### Supplied text
◇ ◇ ◇
US5066257AExpiredUtility

Process for producing flat plate illumination devices

64
Assignee: FARNER PETER WPriority: Feb 9, 1990Filed: Feb 9, 1990Granted: Nov 19, 1991
Est. expiryFeb 9, 2010(expired)· nominal 20-yr term from priority
H01J 9/20H01J 9/38
64
PatentIndex Score
22
Cited by
5
References
11
Claims

Abstract

A multistep process is disclosed which enables hermetically sealed, durable, long-lasting illumination devices which utilize electrical discharges through inert gas and inert gas/mercury vapor mixtures to be produced in an essentially flat-plate configuration without the use of glass tubing to contain the discharge. This process utilizes plates of glass having a particular range of thermal expansion coefficients for the preparation of these display devices through the discovery of a heating/cooling process that enables these thick glass assemblies to be produced rapidly yet without cracking and without significant residual air or water vapor contamination and which includes the heat sealing of a evacuation/backfilling tubulation in the same sequence and also includes the unique feature of the inclusion of finely divided powder in the inert gas chamber which, when subjected to the heating/cooling cycle, acts to getter residual air and water vapor from the inert gas. This process also utilizes a special means for preventing the adhesion of the flat plates to the platens used for their support during the thermal fusing treatment that is required to form the gas discharge channels. An interrupt step, introduced after fusion bonding is complete, enables the usage of a low softening point glass having a thermal expansion coefficient compatible with that of the window glass to produce the evacuation and gas filling tubulation port.

Claims

exact text as granted — not AI-modified
We claim: 
     
       1. A process for producing flat-plate, gas discharge, illumination devices which comprises a cutting step utilizing a high pressure water jet, said water jet carrying an abrasive grit, an assembly step comprising the placing of the integral, interior electrodes in the channels cut into a middle plate by said cutting step, together with the assembly of front and back plates about said middle plate to form a non-hermetic channel containing electrodes, said plates being assembled on the surface of a carrier platen, said carrier platen being covered with a ceramic powder to prevent adhesion of said bottom plate to said carrier platen, said ceramic powder having a sieve size less than 200, a sealing step comprising the heating of the combination of top, middle, and bottom plates, and said carrier platen to a temperature sufficiently high to soften and to seal said top, middle, and bottom plates hermetically together, including the hermetic sealing of electrical feed-throughs to the said electrodes by means of glass frit, a cooling step, comprising the cooling of the tubulated assembly to a temperature low enough to allow evacuation hoses to be connected to said tube, an evacuation and backfilling step comprising the evacuation of air from the said channel and the replacement of this evacuated air by backfilling the said channel with the desired fill gas, a final sealing step comprising the hermetic sealing of the said evacuation and backfilling tube. 
     
     
       2. The process described in claim 1 wherein the said sealing step is carried out by heating at heating rates between 2 and 25 degrees Fahrenheit per minute to a final temperature between 1200 degrees Fahrenheit and 1450 degrees Fahrenheit followed by cooling at rates between 1 degree Fahrenheit and 15 degrees Fahrenheit per minute to a temperature of between 150 degrees Fahrenheit and 500 degrees Fahrenheit.
◇ ◇ ◇
### Information supplied
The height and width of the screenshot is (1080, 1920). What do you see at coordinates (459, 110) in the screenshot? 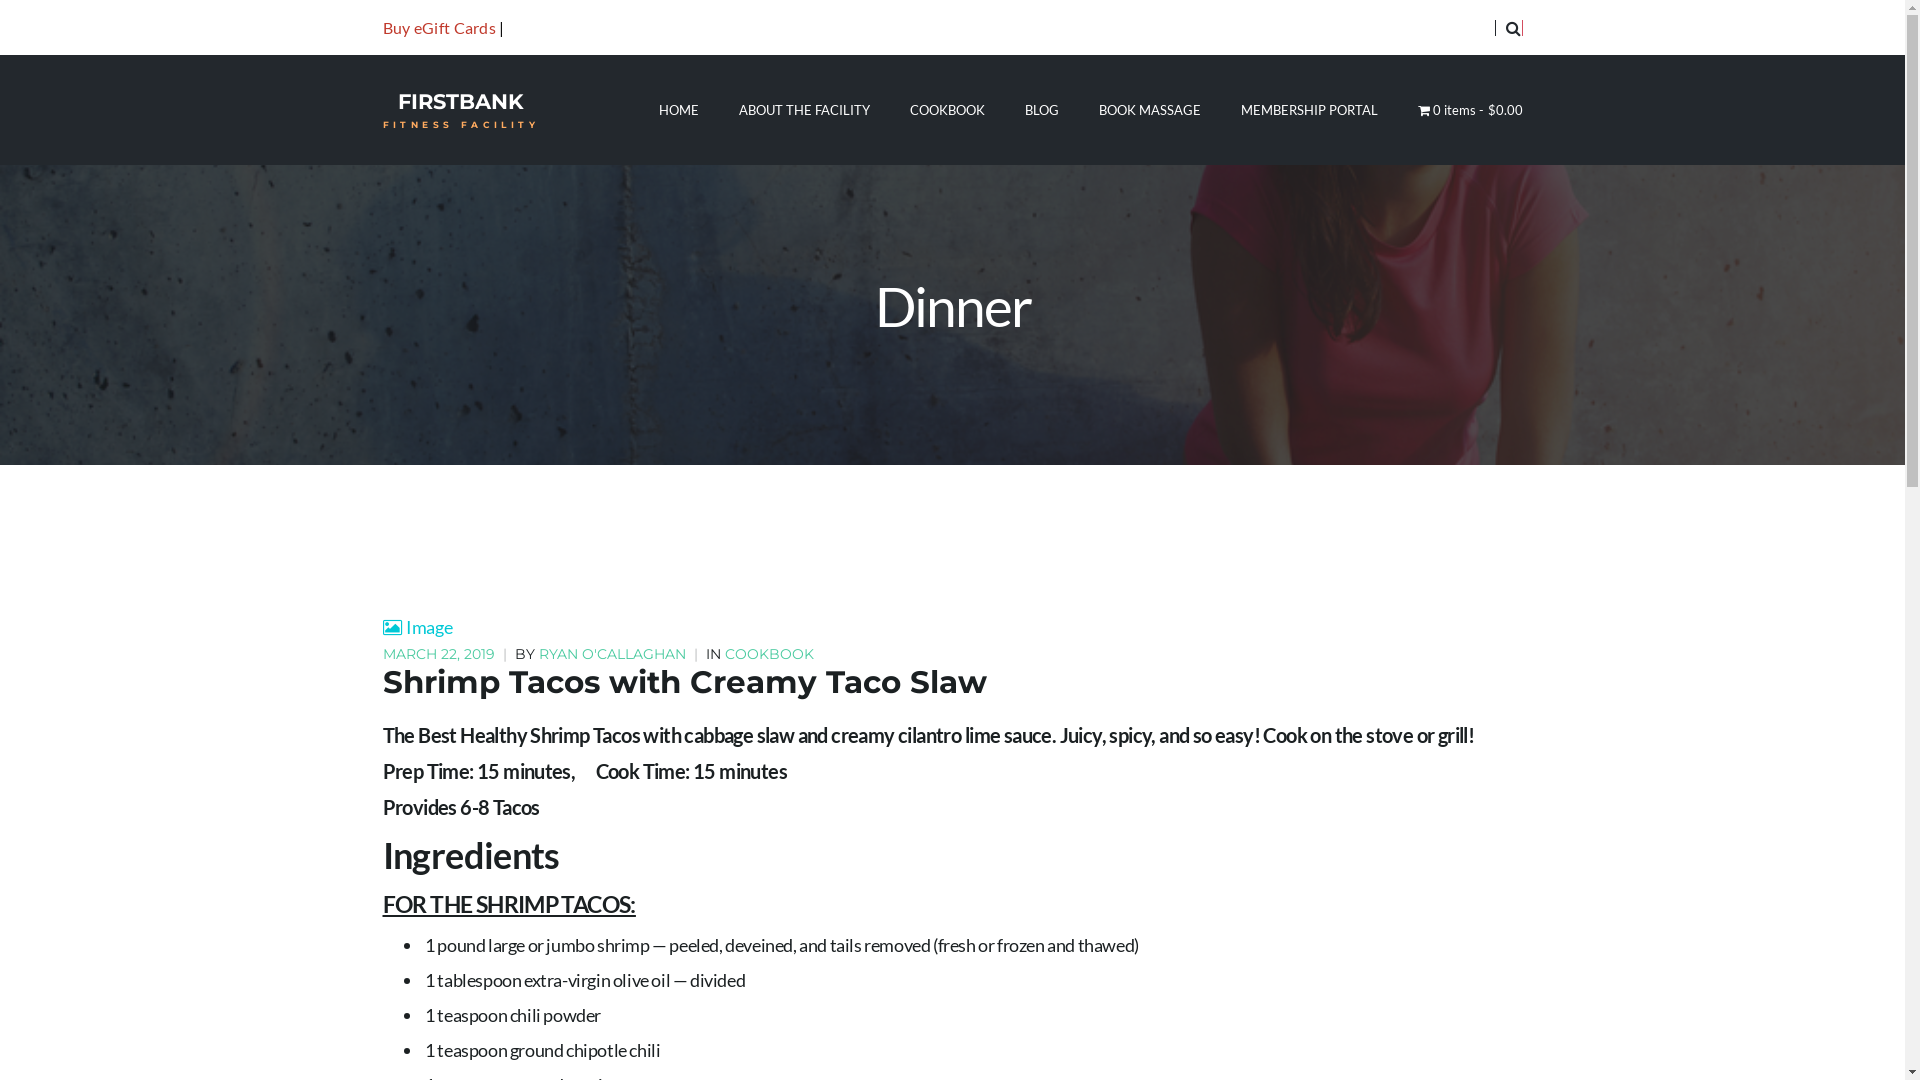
◇ ◇ ◇
### Requirements
A – Answer these questions about the patent:
(i) In the abstract, what does the finely divided powder in the inert gas chamber do during the heating/cooling cycle?
(ii) In claim 1, what does the high pressure water jet carry?
(iii) In claim 2, what heating rate range is given for the sealing step?
B – List every named step of the process set out in claim 1 of the patent.
C – Print the part of the patent that begins at the words "2. The process" and stops after "500 degrees Fahrenheit.".
The listing has no connection to the patent.

### Answers per task
A –
(i) It acts to getter residual air and water vapor from the inert gas.
(ii) An abrasive grit.
(iii) Between 2 and 25 degrees Fahrenheit per minute.

B –
- Cutting step
- Assembly step
- Sealing step
- Cooling step
- Evacuation and backfilling step
- Final sealing step

C –
2. The process described in claim 1 wherein the said sealing step is carried out by heating at heating rates between 2 and 25 degrees Fahrenheit per minute to a final temperature between 1200 degrees Fahrenheit and 1450 degrees Fahrenheit followed by cooling at rates between 1 degree Fahrenheit and 15 degrees Fahrenheit per minute to a temperature of between 150 degrees Fahrenheit and 500 degrees Fahrenheit.